CBL: high-flying insurer to be liquidated
CBL Insurance will be wound up after the High Court in Auckland approved an application by the Reserve Bank of New Zealand to liquidate the business.
The business has been in court-imposed interim liquidation and its parent company CBL Corporation in voluntary administration since February.
The court’s decision looks set to hasten the demise of CBL Corporation, one of the few New Zealand insurers that made a name for itself globally with businesses in Europe and Australia.
The Reserve Bank, which had pushed for the interim liquidation, says the winding up of the company is in the best interests of the public.
It says CBL Insurance failed to meet solvency conditions, breached regulations and misreported its business to the regulator.
“We are pleased a contested trial was unnecessary,” the bank’s Deputy Governor and Head of Financial Stability Geoff Bascand said.
“The Reserve Bank followed a careful and rigorous process leading up to the interim liquidation, appointing independent experts as investigators.
“This took time because of the need for fairness to the company, as well as the complexity of CBL Insurance’s overseas business. This was compounded by CBL Insurance’s poor-quality data.”
The bank has commissioned an independent review of the company and expects to release the key findings next year. The review, conducted by Australian actuary and former regulator John Trowbridge and New Zealand barrister Mary Scholtens, will identify lessons the insurance regulatory regime could learn from the saga.
CBL Corporation’s voluntary administrator KordaMentha has been working on an alternative package that would avoid placing the insurance arm into liquidation, but the move failed to gain support from two major creditors.
“In our view, a restructuring proposal implemented through a voluntary administration offered the potential to deliver a better outcome for CBL Insurance’s creditors and creditors of the wider CBL Group companies,” KordaMentha says in a statement.

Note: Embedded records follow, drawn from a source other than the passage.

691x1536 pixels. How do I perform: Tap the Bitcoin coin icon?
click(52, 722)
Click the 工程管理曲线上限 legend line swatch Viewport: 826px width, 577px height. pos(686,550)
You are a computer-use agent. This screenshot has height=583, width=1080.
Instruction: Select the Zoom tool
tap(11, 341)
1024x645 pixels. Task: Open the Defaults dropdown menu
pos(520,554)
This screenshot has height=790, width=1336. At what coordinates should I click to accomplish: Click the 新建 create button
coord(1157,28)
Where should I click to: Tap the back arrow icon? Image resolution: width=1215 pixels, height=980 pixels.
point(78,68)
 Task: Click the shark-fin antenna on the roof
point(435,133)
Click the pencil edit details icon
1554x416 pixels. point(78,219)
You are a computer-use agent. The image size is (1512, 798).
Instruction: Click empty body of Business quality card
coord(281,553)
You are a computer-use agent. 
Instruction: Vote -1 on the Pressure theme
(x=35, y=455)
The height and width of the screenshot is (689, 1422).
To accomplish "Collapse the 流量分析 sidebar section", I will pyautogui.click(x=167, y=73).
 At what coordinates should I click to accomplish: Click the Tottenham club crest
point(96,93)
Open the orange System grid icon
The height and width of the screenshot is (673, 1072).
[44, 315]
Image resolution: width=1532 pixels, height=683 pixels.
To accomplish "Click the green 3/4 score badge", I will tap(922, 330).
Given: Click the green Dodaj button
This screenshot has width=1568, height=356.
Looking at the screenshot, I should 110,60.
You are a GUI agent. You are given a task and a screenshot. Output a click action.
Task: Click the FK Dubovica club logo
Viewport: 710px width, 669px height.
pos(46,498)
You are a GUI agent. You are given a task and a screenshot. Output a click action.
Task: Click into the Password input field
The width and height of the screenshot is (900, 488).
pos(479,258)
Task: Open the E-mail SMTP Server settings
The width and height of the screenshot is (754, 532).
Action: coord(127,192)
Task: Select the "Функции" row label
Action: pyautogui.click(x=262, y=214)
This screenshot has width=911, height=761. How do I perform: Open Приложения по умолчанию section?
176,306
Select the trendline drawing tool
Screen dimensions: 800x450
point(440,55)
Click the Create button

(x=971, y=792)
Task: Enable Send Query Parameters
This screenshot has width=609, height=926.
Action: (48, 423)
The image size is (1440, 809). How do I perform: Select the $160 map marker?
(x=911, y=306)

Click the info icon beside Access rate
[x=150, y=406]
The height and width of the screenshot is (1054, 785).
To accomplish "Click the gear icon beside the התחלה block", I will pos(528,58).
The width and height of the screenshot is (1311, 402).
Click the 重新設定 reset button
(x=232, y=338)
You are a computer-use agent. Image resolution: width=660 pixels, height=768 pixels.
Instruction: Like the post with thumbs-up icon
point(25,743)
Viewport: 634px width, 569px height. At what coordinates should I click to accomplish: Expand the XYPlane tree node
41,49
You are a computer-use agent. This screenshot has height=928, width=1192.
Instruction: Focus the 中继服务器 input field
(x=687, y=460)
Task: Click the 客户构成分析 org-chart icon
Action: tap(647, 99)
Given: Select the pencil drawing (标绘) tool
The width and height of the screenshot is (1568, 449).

“We will continue to focus on the issues across the remainder of the companies in administration, while watching with interest progress in CBL Insurance’s liquidation
The fate of the company’s business and assets are now in the hands of interim liquidators McGrathNicol partners Kare Johnstone and Andrew Grenfell, who have been appointed by the court to oversee the winding-up process.
“It has been a difficult period for employees given the ongoing uncertainty of CBL Insurance,” Mr Johnstone said.
“Policyholders should continue to notify CBL Insurance of claims, which will be assessed and processed. However, claims cannot be paid at this time.
“Policyholders should take appropriate measures to minimise their losses if they have not already. An update will be provided to policyholders and creditors as soon as we are able.”
Based in Auckland, the CBL Corporation came crashing down hard and fast since February when the scale of its financial troubles unfolded.
Led by former MD Peter Harris, who was named in 2017 as insurance leader of the year at the annual New Zealand industry awards and EY’s NZ entrepreneur of the year, CBL aggressively expanded its empire beyond the small New Zealand market.
It acquired Sydney-based Assetinsure in 2015 and listed on the Australia and New Zealand stock exchanges in the same year. Assetinsure has since been sold under a deal announced last week.
“It’s a very complementary business,” Mr Harris told Insurance News magazine in 2016.
“It carries the same sort of products that we have, and it represented an opportunity to expand in Europe.”
Mr Harris also went big in Europe, taking a majority stake the following year in Securities and Financial Solutions Europe (SFS), France’s largest specialist provider of construction insurance.
But the move turned out to be CBL’s undoing when management announced in February it would ditch the French business and seek legal recourse from the vendors.
A strategic review showed SFS consumes a high level of capital and involves significant estimations of future claims by independent actuaries.
Since then, the stream of news from CBL has been nothing but bad news for its shareholders.